Aku tidak mengerti apa maksudnya.
                 “Sudah terlambat,” katanya lagi. “Cahaya bulan sudah mengenaiku,” katanya lagi.
                 Aku semakin tidak mengerti. Tiba-tiba, aku melihat cahaya terang di halaman rumah. Ada suara berdesing pelan. Tangis istriku semakin keras. Aku semakin tidak mengerti. Aku guncang-guncang tubuhnya. Aku peluk dirinya. Aku tanya,
                 ”Mengapa? Mengapa?” 
Istriku tidak menjawab. Hanya tangisnya semakin keras. Tiba-tiba aku mendengar pintu diketuk. Aku terdiam. Begitu juga istriku. Mukanya terlihat sedih sekali.
                “Jangan,” kata istriku lirih. “Jangan buka pintunya.”
Aku menurut. Hampir saja aku berdiri kalau saja aku tak mendengar istriku.
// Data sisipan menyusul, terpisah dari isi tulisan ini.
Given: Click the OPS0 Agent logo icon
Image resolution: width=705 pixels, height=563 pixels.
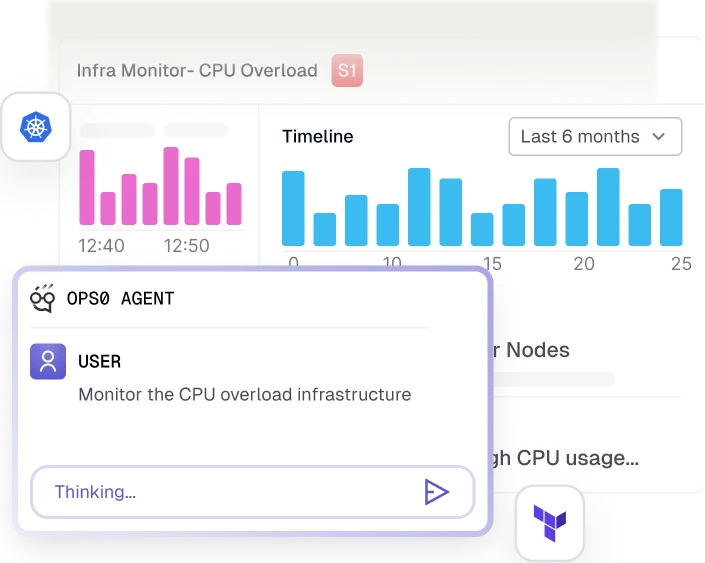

Ketukan di pintu masih terdengar. Aku diam saja. Istriku juga. Tiba-tiba, pintu rumah terbuka sendiri. Aku terpana. Istriku juga. Tangis istriku semakin keras. Ia memelukku erat. Aku semakin tidak mengerti. Sesosok tubuh mendekati kami. Wajahnya tampan. Ia bicara kepada istriku. Bahasa yang aneh. Aku heran ketika istriku menjawab sosok itu dengan bahasa yang sama. Bahasa yang sama sekali tidak kumengerti. Istriku berdiri. Ia masih berpegang kepadaku. Aku ikut berdiri. Istriku menggandengku keluar. Isaknya masih terdengar. Sosok itu berjalan ke luar diikuti istriku. Istriku menggenggam tanganku. Ia berjalan. Aku mengikuti mereka.
                  Di luar, aku ternganga. Sebuah benda berbentuk bulat seperti yang pernah aku lihat dalam film-film buatan Amerika. Istriku memandangku. Dengan terisak-isak ia berkata:
                 “Aku harus kembali ke tempat asalku. Cahaya bulan purnama yang mengenaiku akan mengirim sinyal ke tempat asalku. Karena itu, aku mencoba menghindar setiap bulan purnama. Aku tidak mau berpisah denganmu. Kali ini aku tidak bisa menghindar. Aku harus pergi.”

Perlahan-lahan, istriku melepas genggamannya. Lidahku kelu. Kakiku berat. Istriku dan sosok yang menjemputnya berjalan ke arah benda yang aku namakan pesawat luar angkasa. Mereka masuk. Pesawat berdesing, mengeluarkan cahaya, dan mengangkasa perlahan.  Lama-lama semakin jauh membawa istriku. Entah ke mana. Hanya satu yang kuingat. Cerita tentang bidadari yang melarang suaminya melihat ke dalam tempat ia menanak nasi. Sampai pada suatu hari, suaminya sangat penasaran. Ia pun mengintip ke dalam tempat nasi. Sang suami kaget. Hanya ada sebutir beras di dalamnya. Sejak itu, sang bidadari tidak pernah lagi bisa menanak nasi dengan sebutir beras. Saat ini aku merasa, aku seperti suami bidadari itu.